Wednesday 10 January 2007

American Rip Off Lenders Form Coalition for 'Financial Choice'

A group of U.S lenders including payday lending companies and cheque cashers have formed the strangely named 'Coalition for Financial Choice' which urges Government to stop punishing the sector through regulation and suppressing 'innovation' in the alternative financial sector.

The Coalition announces its own birth by stating that financial services should be available to all, not just the wealthy, but goes on to conveniently ignore issues of price, conditions of offer, and social responsibility.

In their first publication, which is a four page justification for the existence of 'Alternative Financial Services (AFS) Providers' the Coalition expresses the view that those people excluded from mainstream financial services should not be assisted to return there:

"Frequently, in discussions such as this, a theme emerges suggesting that the low-income consumers are disadvantaged because they are forced to use AFS providers. The assumption is that their lives would be substantively (sic) improved if they could be moved "into the financial mainstream" and begin using banks and credit unions. However, the reality is that this simply won't happen. Nor should it."

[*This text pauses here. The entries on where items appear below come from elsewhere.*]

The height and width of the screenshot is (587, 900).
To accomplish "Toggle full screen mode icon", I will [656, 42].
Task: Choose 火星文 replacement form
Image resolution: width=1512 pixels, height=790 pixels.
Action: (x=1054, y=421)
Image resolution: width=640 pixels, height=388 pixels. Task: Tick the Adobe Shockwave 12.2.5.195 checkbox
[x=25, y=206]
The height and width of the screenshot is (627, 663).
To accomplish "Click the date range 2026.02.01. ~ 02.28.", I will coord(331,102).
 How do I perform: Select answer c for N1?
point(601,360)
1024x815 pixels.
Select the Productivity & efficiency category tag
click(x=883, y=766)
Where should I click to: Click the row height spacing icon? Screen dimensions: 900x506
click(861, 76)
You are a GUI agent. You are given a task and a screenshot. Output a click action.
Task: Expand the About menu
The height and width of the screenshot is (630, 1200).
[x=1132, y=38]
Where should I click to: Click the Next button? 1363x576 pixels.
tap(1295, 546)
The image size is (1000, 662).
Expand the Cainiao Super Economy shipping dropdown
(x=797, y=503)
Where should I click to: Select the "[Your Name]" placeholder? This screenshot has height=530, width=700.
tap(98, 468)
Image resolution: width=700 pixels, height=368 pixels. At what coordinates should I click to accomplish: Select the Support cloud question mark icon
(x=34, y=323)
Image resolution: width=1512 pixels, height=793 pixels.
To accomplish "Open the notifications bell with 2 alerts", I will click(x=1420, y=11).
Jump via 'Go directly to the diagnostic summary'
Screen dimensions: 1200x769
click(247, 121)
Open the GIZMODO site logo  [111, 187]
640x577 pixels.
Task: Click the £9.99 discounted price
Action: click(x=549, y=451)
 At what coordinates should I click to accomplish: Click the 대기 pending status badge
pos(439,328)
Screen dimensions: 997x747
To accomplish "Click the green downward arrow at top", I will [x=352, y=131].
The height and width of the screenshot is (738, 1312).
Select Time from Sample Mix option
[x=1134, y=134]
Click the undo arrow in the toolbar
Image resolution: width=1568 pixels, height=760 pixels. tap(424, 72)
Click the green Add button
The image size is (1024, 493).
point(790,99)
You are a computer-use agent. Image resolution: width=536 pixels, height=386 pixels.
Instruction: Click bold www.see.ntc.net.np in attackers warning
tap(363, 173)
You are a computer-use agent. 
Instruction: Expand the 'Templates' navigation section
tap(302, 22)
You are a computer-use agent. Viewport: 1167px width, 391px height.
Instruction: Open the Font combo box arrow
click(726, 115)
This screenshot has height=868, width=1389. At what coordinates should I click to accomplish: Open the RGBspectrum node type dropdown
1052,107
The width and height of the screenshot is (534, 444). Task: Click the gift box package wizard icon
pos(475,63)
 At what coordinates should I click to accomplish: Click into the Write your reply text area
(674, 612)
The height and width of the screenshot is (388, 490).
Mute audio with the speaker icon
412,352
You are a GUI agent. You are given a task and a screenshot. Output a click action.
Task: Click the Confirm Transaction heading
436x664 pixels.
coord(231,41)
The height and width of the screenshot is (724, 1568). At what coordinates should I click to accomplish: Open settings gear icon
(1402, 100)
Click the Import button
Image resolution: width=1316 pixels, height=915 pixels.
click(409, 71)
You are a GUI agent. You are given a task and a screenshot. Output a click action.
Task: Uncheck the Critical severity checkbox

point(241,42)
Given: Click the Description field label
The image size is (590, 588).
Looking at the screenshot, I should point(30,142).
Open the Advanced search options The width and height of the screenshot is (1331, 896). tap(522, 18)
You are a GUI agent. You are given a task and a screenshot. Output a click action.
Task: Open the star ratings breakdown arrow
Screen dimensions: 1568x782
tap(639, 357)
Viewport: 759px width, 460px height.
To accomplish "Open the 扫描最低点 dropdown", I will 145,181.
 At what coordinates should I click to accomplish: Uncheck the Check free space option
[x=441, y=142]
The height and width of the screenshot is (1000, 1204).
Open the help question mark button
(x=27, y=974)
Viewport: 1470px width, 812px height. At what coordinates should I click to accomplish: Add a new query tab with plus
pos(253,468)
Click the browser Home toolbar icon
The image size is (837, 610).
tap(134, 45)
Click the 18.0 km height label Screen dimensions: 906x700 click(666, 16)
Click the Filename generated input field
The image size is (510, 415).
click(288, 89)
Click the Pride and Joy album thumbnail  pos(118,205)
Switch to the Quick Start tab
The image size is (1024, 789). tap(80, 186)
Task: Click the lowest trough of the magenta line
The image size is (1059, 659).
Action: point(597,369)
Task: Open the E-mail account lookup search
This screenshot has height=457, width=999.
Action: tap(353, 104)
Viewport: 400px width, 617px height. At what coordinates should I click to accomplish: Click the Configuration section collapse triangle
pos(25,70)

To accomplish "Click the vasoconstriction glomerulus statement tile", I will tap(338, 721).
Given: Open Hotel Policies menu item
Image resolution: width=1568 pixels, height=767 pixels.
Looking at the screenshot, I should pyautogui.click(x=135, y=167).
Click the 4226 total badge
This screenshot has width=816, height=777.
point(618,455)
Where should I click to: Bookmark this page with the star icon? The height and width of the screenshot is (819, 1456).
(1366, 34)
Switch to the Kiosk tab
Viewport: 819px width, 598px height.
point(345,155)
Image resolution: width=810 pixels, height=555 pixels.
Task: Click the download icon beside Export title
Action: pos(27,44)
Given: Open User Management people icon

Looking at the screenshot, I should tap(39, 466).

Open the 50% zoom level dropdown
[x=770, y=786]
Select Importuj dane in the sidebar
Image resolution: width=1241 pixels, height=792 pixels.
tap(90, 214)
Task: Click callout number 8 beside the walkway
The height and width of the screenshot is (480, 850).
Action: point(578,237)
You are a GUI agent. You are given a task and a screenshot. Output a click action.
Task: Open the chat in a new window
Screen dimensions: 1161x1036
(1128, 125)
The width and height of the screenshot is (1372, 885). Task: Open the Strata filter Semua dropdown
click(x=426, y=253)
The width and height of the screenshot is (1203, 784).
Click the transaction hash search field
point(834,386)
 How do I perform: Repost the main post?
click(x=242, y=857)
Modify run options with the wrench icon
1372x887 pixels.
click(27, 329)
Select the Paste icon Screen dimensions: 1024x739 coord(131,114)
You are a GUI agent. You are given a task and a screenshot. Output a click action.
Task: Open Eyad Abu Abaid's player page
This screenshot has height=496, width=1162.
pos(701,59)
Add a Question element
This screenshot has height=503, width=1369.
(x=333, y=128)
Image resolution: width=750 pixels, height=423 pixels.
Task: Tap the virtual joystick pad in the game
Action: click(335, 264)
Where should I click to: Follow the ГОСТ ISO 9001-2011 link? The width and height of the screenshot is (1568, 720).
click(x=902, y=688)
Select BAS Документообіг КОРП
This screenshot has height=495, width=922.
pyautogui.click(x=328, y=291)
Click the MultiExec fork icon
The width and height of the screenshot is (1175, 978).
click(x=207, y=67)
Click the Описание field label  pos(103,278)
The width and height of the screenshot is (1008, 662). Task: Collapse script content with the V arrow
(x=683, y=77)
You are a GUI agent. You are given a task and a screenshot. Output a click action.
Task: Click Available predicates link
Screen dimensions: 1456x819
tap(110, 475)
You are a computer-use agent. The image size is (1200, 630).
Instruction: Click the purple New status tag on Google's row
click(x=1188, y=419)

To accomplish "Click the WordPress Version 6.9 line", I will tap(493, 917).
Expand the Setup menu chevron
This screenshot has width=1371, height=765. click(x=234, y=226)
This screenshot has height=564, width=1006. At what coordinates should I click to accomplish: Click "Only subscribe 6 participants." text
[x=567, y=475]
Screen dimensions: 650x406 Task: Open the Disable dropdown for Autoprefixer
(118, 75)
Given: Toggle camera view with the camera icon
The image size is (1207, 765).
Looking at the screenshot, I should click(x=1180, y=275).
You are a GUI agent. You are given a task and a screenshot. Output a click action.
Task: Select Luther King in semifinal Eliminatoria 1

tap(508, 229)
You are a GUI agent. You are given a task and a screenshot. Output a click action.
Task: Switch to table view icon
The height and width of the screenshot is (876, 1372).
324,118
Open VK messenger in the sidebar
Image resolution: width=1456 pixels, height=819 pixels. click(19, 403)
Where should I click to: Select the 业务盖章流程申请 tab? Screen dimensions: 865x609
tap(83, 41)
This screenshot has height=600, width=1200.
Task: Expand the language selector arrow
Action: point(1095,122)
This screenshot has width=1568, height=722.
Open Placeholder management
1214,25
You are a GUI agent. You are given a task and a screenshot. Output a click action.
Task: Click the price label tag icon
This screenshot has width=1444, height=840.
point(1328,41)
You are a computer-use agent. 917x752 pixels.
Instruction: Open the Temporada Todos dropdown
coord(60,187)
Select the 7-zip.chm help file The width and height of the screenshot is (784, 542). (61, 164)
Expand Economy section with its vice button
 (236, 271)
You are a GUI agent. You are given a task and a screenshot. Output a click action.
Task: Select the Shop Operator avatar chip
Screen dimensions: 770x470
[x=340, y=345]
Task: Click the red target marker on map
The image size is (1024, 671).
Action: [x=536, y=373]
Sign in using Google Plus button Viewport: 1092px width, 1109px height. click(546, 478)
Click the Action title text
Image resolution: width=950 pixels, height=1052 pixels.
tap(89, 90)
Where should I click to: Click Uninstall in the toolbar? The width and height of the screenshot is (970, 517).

The Coalition raises the spectre of illegal moneylending operations as justification for regulatory support for Alternative Financial Services providers in the same way that door to door moneylenders do in the U.K. But in reality both types of providers - door to door lenders and Alternative Financial Services such as cheque cashers - only exist because of the failure of mainstream lenders to meet the needs of people on low incomes. Talk of illegal lending points us in the wrong direction completely. Have we really decided that we should let mainstream banks - which this week in the UK will report £40 billion of profits - off the hook?

We need better provision within the mainstream financial services sector (sometimes working through the credit union and CFDI sectors if required) for low income households, and no acceptance of high cost and extortionate lending from either legal or illegal sources.